Position data for elements and text:
--- --- ---

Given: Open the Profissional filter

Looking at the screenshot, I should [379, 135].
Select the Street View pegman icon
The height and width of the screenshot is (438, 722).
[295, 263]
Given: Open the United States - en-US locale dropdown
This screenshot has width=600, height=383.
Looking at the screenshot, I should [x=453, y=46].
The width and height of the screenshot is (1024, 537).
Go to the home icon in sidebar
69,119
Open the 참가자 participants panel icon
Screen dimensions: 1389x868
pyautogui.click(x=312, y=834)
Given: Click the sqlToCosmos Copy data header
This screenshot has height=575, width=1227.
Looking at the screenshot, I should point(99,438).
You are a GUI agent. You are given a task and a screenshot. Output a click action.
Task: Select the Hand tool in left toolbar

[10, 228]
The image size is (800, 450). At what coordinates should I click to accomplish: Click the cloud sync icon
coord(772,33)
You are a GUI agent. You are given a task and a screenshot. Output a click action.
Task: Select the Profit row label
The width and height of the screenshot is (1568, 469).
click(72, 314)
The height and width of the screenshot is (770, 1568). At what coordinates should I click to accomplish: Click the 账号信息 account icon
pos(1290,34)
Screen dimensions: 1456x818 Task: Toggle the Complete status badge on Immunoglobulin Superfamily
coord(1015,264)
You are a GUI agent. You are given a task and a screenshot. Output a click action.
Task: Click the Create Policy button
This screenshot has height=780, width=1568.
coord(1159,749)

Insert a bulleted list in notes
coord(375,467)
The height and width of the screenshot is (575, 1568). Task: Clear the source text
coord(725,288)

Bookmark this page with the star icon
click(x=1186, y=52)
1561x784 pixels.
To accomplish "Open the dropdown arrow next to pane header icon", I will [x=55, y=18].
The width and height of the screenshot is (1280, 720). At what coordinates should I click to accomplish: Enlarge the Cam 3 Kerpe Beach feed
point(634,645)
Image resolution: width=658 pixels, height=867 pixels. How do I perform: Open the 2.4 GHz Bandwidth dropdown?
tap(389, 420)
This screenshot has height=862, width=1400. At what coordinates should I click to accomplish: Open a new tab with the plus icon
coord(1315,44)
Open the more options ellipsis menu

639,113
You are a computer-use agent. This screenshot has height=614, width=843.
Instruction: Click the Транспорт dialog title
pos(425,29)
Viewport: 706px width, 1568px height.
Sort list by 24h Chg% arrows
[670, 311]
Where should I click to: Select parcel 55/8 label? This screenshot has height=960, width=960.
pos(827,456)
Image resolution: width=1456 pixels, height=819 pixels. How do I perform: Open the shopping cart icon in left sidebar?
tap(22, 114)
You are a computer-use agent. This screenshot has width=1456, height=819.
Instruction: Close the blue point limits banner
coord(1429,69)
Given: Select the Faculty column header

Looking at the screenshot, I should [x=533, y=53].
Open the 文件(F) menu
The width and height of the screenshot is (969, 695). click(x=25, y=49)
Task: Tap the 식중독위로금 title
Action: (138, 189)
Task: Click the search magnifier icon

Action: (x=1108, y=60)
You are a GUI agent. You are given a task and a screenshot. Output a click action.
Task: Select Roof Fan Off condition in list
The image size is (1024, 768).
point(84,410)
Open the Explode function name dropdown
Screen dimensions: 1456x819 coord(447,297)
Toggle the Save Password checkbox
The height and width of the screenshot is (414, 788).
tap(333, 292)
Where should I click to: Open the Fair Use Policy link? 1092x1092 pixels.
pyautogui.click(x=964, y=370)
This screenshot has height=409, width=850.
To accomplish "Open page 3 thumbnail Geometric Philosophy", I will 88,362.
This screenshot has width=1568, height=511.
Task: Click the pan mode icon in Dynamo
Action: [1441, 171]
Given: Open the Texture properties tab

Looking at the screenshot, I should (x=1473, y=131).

--- --- ---

*JOB*:
Reproduce every item above word for word.

*RESULT OF THIS TASK*:
Given: Open the Profissional filter

Looking at the screenshot, I should [379, 135].
Select the Street View pegman icon
The height and width of the screenshot is (438, 722).
[295, 263]
Given: Open the United States - en-US locale dropdown
This screenshot has width=600, height=383.
Looking at the screenshot, I should [x=453, y=46].
The width and height of the screenshot is (1024, 537).
Go to the home icon in sidebar
69,119
Open the 참가자 participants panel icon
Screen dimensions: 1389x868
pyautogui.click(x=312, y=834)
Given: Click the sqlToCosmos Copy data header
This screenshot has height=575, width=1227.
Looking at the screenshot, I should point(99,438).
You are a GUI agent. You are given a task and a screenshot. Output a click action.
Task: Select the Hand tool in left toolbar

[10, 228]
The image size is (800, 450). At what coordinates should I click to accomplish: Click the cloud sync icon
coord(772,33)
You are a GUI agent. You are given a task and a screenshot. Output a click action.
Task: Select the Profit row label
The width and height of the screenshot is (1568, 469).
click(72, 314)
The height and width of the screenshot is (770, 1568). At what coordinates should I click to accomplish: Click the 账号信息 account icon
pos(1290,34)
Screen dimensions: 1456x818 Task: Toggle the Complete status badge on Immunoglobulin Superfamily
coord(1015,264)
You are a GUI agent. You are given a task and a screenshot. Output a click action.
Task: Click the Create Policy button
This screenshot has height=780, width=1568.
coord(1159,749)

Insert a bulleted list in notes
coord(375,467)
The height and width of the screenshot is (575, 1568). Task: Clear the source text
coord(725,288)

Bookmark this page with the star icon
click(x=1186, y=52)
1561x784 pixels.
To accomplish "Open the dropdown arrow next to pane header icon", I will [x=55, y=18].
The width and height of the screenshot is (1280, 720). At what coordinates should I click to accomplish: Enlarge the Cam 3 Kerpe Beach feed
point(634,645)
Image resolution: width=658 pixels, height=867 pixels. How do I perform: Open the 2.4 GHz Bandwidth dropdown?
tap(389, 420)
This screenshot has height=862, width=1400. At what coordinates should I click to accomplish: Open a new tab with the plus icon
coord(1315,44)
Open the more options ellipsis menu

639,113
You are a computer-use agent. This screenshot has height=614, width=843.
Instruction: Click the Транспорт dialog title
pos(425,29)
Viewport: 706px width, 1568px height.
Sort list by 24h Chg% arrows
[670, 311]
Where should I click to: Select parcel 55/8 label? This screenshot has height=960, width=960.
pos(827,456)
Image resolution: width=1456 pixels, height=819 pixels. How do I perform: Open the shopping cart icon in left sidebar?
tap(22, 114)
You are a computer-use agent. This screenshot has width=1456, height=819.
Instruction: Close the blue point limits banner
coord(1429,69)
Given: Select the Faculty column header

Looking at the screenshot, I should [x=533, y=53].
Open the 文件(F) menu
The width and height of the screenshot is (969, 695). click(x=25, y=49)
Task: Tap the 식중독위로금 title
Action: (138, 189)
Task: Click the search magnifier icon

Action: (x=1108, y=60)
You are a GUI agent. You are given a task and a screenshot. Output a click action.
Task: Select Roof Fan Off condition in list
The image size is (1024, 768).
point(84,410)
Open the Explode function name dropdown
Screen dimensions: 1456x819 coord(447,297)
Toggle the Save Password checkbox
The height and width of the screenshot is (414, 788).
tap(333, 292)
Where should I click to: Open the Fair Use Policy link? 1092x1092 pixels.
pyautogui.click(x=964, y=370)
This screenshot has height=409, width=850.
To accomplish "Open page 3 thumbnail Geometric Philosophy", I will 88,362.
This screenshot has width=1568, height=511.
Task: Click the pan mode icon in Dynamo
Action: [1441, 171]
Given: Open the Texture properties tab

Looking at the screenshot, I should (x=1473, y=131).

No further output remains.